SFO NYC, left UA 1K for Delta Plat
At around 1.5MM on United, I left United 1K for Delta Platinum. I commute between SFO and NYC. Of course, United never got in touch to ask what they did wrong. I'm sure they know.
I'm not saying Delta behaves any more honorably than United, but United's generally smug attitude of deceit got to me. I want a fresh romantic partner to break my heart. While selling seats I should have cleared upgrade certificates into at prices I was never offered, United wouldn't even admit a value of $49 for my upgrade certificates. Last year, none of my upgrade certificates ever cleared on this route. After completing a Delta Platinum challenge, I received four regional upgrades that cleared at purchase for future flights, saving me an average of $500 per flight. I'm leaving behind a tree of rotting fruit United certificates, that my friends are attempting to work through. I just want a bar that comps me a few drinks while I pay for biz when it matters. United 1K's ten certificates were a mirage, Confederate currency.

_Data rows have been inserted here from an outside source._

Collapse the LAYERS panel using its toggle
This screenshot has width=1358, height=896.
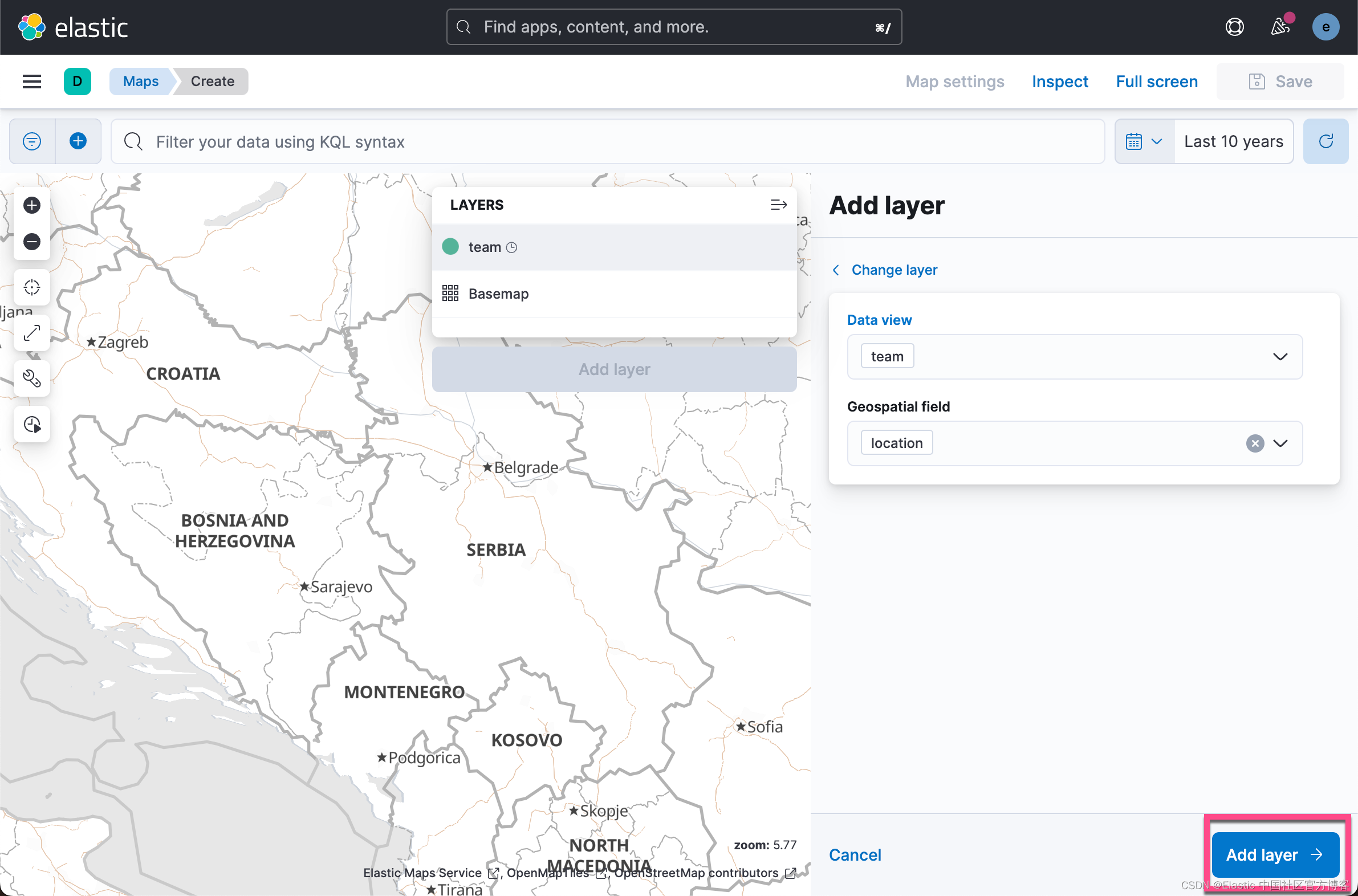(x=778, y=205)
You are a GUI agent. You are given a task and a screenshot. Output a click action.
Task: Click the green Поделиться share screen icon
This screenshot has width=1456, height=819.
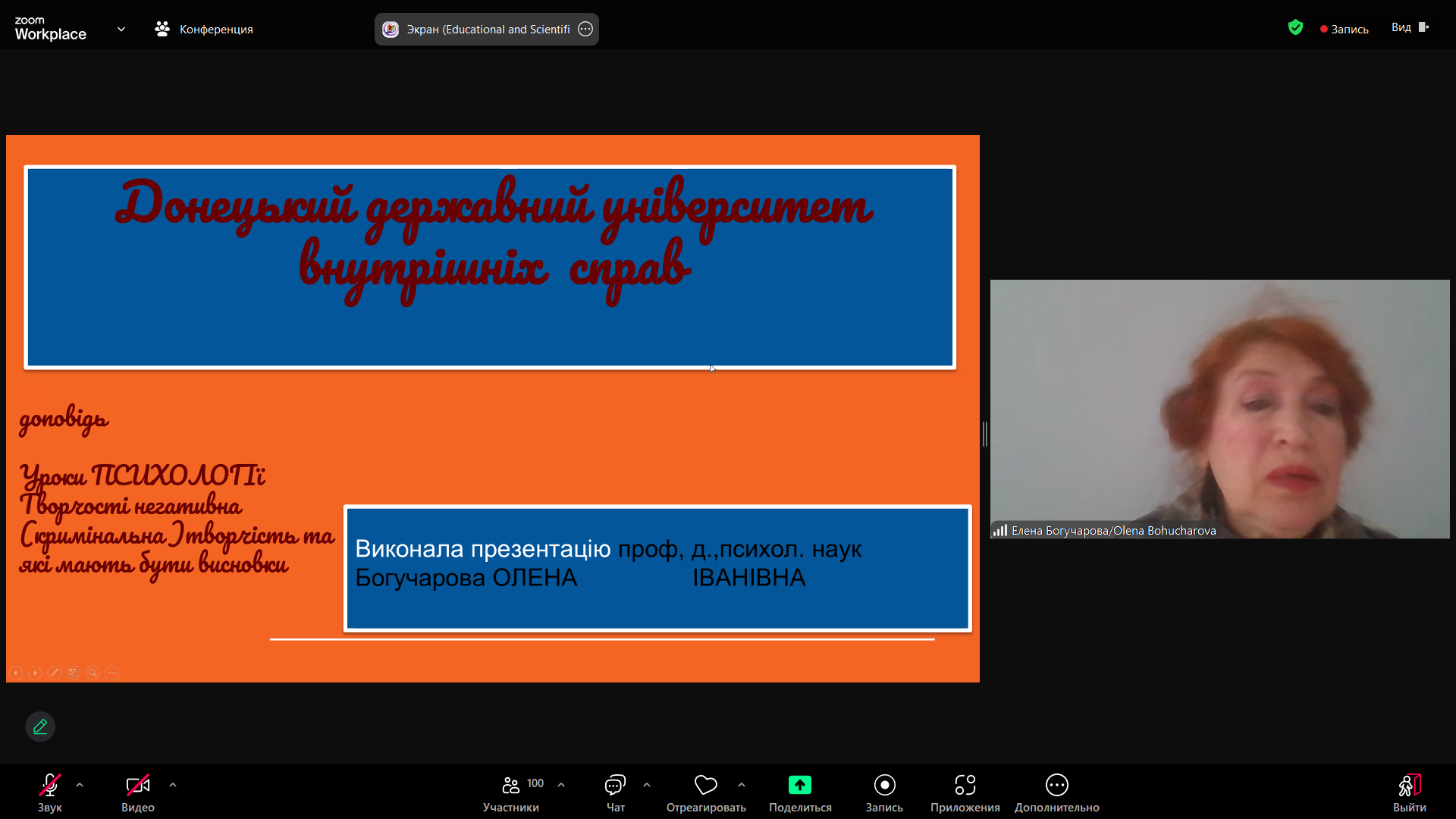pyautogui.click(x=799, y=785)
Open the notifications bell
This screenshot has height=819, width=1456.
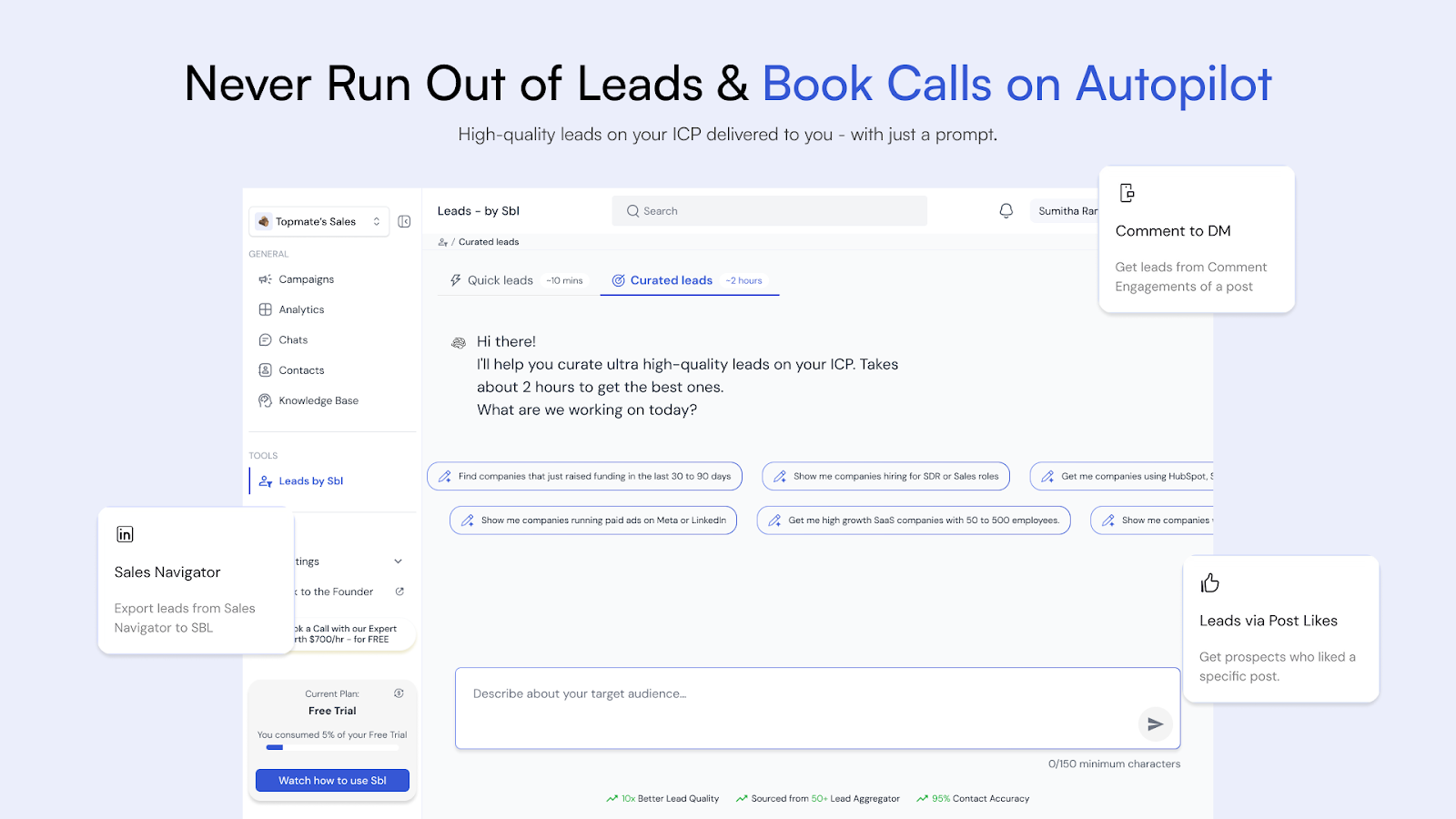point(1005,210)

One is being simplistic to read Delta Platinum (75k qualifying miles) as below United 1K (100k qualifying miles). For example, if one flies 50k actual discount business class miles, one ends up with either 75k on Delta or 100k on United.
On this route, the American Express Centurion lounge at SFO has the best food. It is however always crowded, with reserved signs on tables for those with actual status. The one place I know that can make an American Express Platinum card holder feel like a peasant; I'm amused. The Delta lounges at each end are spectacular, not crowded, and the food is good enough and varied enough to end the discussion. I'll take a shower out of boredom, imagining I'm in a Frankfurt lounge. One gets in on an American Express Platinum card, or a Delta Reserve Amex card. I'm switching to the Delta Reserve card, for a multitude of reasons one can figure out if one considers this.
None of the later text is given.